And as our young nation celebrated its federation, formality emerged in arrangements and laws that would govern the lives of Aboriginal and Torres Strait Islander people. The new nation's constitution though, would not allow for the counting of natives or for the Commonwealth to pass laws in relation to Aborigines.

Protection Boards and Reserves were established.

Aborigines in some jurisdictions were excluded from public schools, episodic violence in race relations continued, assimilation underwrote emerging policies and churches heeded their Christian doctrine to reach out to people whom they saw in desperate need.

Though disputed in motive and detail and with varying recollections of events by others, the removal of Aboriginal children began.

In some cases, government policies evolved from the belief that the Aboriginal race would not survive and should be assimilated. In others, the conviction was that half-caste children in particular should, for their own protection, be removed to government and church-run institutions where conditions reflected the standards of the day. Others were placed with white families whose kindness motivated them to the belief that rescued children deserved a better life.

## List of tasks
1. Do the following statements agree with the passage on Aboriginal and Torres Strait Islander history after federation? For each, answer yes or no and quote the words that decide it.
(a) The new nation's constitution allowed the Commonwealth to pass laws in relation to Aborigines.
(b) Protection Boards and Reserves were set up.
(c) Some removed children were placed with white families.
2. Can you go on with the passage on Aboriginal and Torres Strait Islander history after federation, starting right after its final sentence?

## Some records
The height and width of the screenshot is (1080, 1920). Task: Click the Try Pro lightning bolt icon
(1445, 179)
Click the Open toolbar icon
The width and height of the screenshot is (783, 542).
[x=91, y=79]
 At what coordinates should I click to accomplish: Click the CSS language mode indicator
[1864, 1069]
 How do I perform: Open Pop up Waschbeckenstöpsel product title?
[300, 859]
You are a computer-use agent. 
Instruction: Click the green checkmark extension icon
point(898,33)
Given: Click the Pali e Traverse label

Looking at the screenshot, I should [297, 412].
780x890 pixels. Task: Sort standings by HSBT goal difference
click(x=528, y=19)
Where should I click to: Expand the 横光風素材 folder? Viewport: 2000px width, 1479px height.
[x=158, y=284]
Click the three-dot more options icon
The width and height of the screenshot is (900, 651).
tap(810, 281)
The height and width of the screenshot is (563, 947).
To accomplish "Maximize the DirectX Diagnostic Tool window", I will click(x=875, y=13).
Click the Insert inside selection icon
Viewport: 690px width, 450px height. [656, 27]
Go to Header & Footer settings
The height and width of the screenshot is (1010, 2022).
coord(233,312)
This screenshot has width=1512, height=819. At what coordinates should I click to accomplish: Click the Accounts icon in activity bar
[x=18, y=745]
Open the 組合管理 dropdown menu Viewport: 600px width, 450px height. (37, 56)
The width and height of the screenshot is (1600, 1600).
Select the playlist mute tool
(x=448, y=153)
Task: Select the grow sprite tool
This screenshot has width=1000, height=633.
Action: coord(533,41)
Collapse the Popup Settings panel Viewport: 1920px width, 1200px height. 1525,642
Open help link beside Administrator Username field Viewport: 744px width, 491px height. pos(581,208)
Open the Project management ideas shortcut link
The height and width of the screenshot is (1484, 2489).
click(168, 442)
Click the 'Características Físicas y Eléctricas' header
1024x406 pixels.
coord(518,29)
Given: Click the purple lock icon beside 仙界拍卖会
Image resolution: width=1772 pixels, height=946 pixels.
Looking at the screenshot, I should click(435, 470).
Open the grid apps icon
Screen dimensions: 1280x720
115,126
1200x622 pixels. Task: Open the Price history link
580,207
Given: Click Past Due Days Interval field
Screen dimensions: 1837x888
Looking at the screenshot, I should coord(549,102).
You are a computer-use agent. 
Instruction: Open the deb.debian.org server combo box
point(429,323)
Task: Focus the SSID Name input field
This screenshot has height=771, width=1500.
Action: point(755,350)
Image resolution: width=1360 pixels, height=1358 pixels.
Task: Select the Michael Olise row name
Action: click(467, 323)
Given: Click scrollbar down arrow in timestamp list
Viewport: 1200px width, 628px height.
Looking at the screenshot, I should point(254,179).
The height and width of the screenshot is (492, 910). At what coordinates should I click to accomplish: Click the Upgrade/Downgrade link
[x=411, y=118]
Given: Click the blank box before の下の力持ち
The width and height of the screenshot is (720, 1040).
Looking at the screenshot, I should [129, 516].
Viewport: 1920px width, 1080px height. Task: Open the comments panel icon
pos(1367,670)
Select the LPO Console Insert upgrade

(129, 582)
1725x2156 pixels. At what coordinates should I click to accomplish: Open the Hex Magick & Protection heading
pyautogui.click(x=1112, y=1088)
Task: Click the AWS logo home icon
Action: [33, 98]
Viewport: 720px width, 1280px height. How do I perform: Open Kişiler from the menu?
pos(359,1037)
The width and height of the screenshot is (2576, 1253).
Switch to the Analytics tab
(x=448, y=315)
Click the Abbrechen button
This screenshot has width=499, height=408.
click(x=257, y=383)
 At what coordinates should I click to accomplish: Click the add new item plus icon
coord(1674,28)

## Answers
1.
(a) No: "The new nation's constitution though, would not allow for the counting of natives or for the Commonwealth to pass laws in relation to Aborigines."
(b) Yes: "Protection Boards and Reserves were established."
(c) Yes: "Others were placed with white families whose kindness motivated them to the belief that rescued children deserved a better life."

2.
Our responsibility, every one of us, is to understand what happened here, why it happened, the impact it had not only on those who were removed, but also those who did the removing and supported it.

Our generation does not own these actions, nor should it feel guilt for what was done in many, but not all cases, with the best of intentions. But in saying we are sorry - and deeply so - we remind ourselves that each generation lives in ignorance of the long term consequences of its decisions and actions.

Even when motivated by inherent humanity and decency to reach out to the dispossessed in extreme adversity, our actions can have unintended outcomes. As such, many decent Australians are hurt by accusations of theft in relation to their good intentions.

The stories are well documented. Two are worth repeating:

" was at the Post Office with my mum and auntie (and cousin). They put us in the police ute and said they were taking us to Broome. They put the mums in there as well. But when we'd been gone about 10 miles they stopped, and threw the mothers out of the car. We jumped on our mothers' backs, crying, trying not to be left behind. But the policeman pulled us off and threw us back in the car.

They pushed the mothers away and drove off, while our mothers were chasing the car, running and crying after us. We were screaming in the back of that car. When we got to Broome they put me and my cousin in the Broome lock-up. We were only 10 years old. We were in the lock-up for two days waiting for the boat to Perth.''

In his black oral history, The Wailing, Stuart Rintoul records the thin pain of an Aboriginal woman from Walgett;

"Something else that never left my mind, my memory was of a family of children being taken away and this little girl, she must have been about the same age as myself, I suppose she might have been about six. But I can still see that little person on the back of the mission truck with a little rag hat on, and she went away and we never seen her anymore. She was crying. Everyone was crying.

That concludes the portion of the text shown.